Plantations to pollution
By Jordy Yager and Tasha Durrett; photos by Cornell Watson

The South’s history is built into the land. It’s in the rice fields and cotton rows that once fed the nation’s wealth. It’s baked into the multigenerational neighborhoods born from freedom’s fragile promise. It’s also in the flood zones, the smokestacks, and the highways that now carve through the same places.
From plantations to pollution, the South’s story is one of unbroken extraction — first of labor, now of land, health, and, if left unchecked, our future. Many Black communities in the South were founded in the shadow of plantation economies. After the Civil War, they built neighborhoods, schools, and churches under restrictive laws, racist zoning, and discriminatory social codes. These injustices made it easier for those with power, money, and influence to exploit these communities — through the siting of highways, landfills, and other polluting industries.

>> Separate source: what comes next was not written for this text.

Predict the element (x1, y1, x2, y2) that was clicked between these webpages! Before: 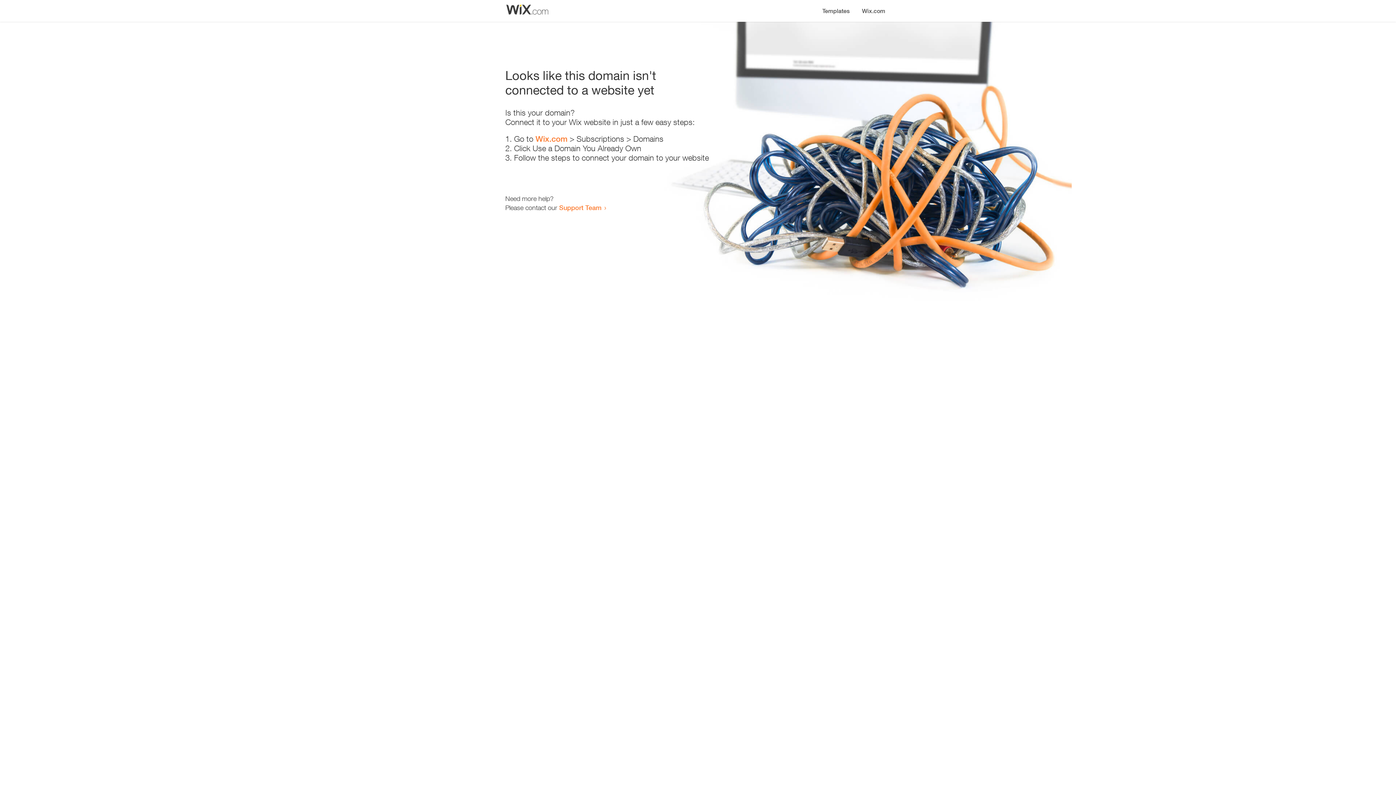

The result is a long throughline of environmental harm stretching back as far as the 1600s. According to a 2017 study by the NAACP and the Clean-Air Task Force, Black Americans are exposed to 38 percent more polluted air than white Americans, and they are 75 percent more likely to live immediately adjacent to an industrial facility, hazardous site, or other source of environmental risk.
These are not accidents of geography — they are the direct consequence of land-use decisions rooted in race, place, and economic exploitation.

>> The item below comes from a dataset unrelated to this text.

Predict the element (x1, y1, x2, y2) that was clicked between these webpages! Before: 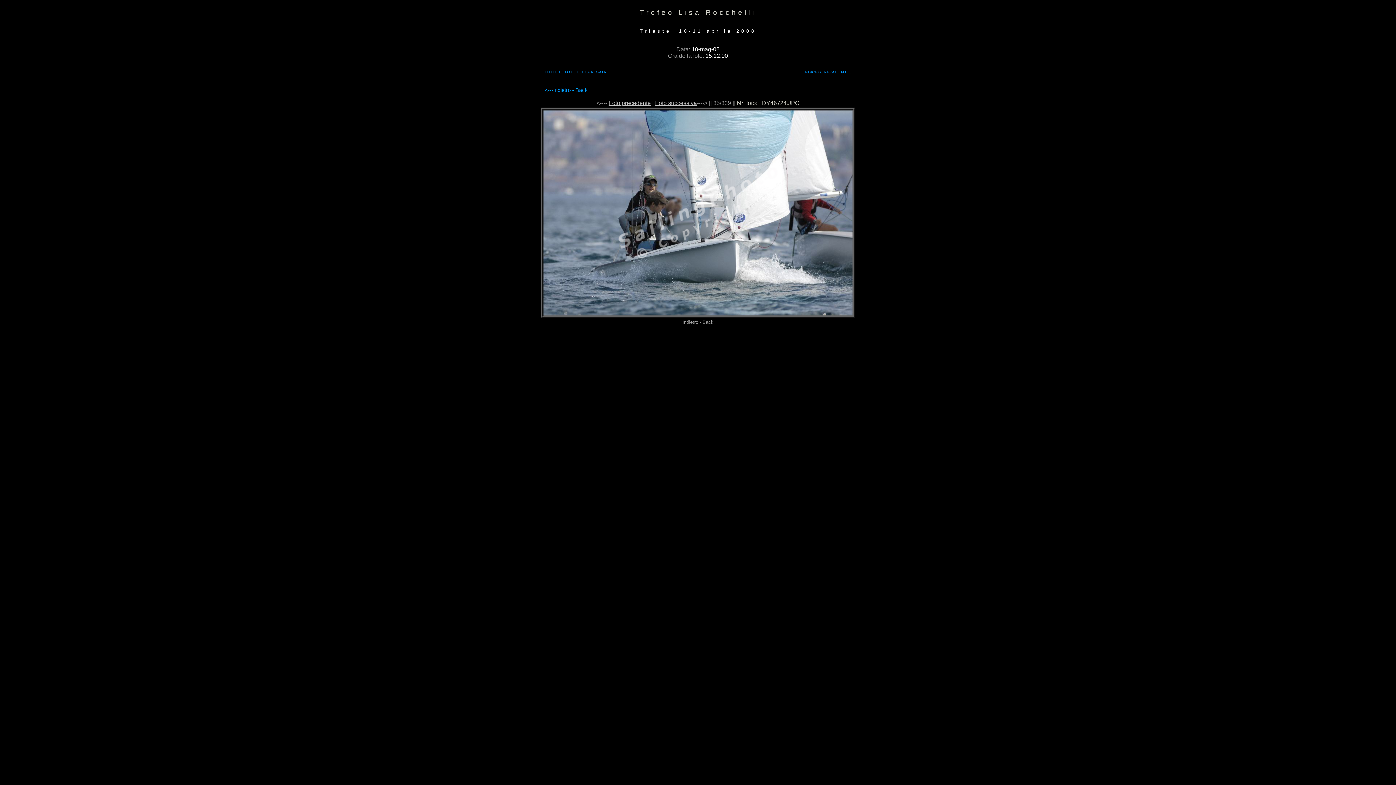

SELC’s new storytelling project, Plantations to Pollution: Black Communities, Legacy Pollution, and the Path Forward, explores these injustices and looks closely at communities deeply committed and determined to protect their culture, the land, and their future. SELC is working to realize that vision by taking on the largest polluters and fighting for a South where everyone has the right to clean air, safe water, and a livable environment.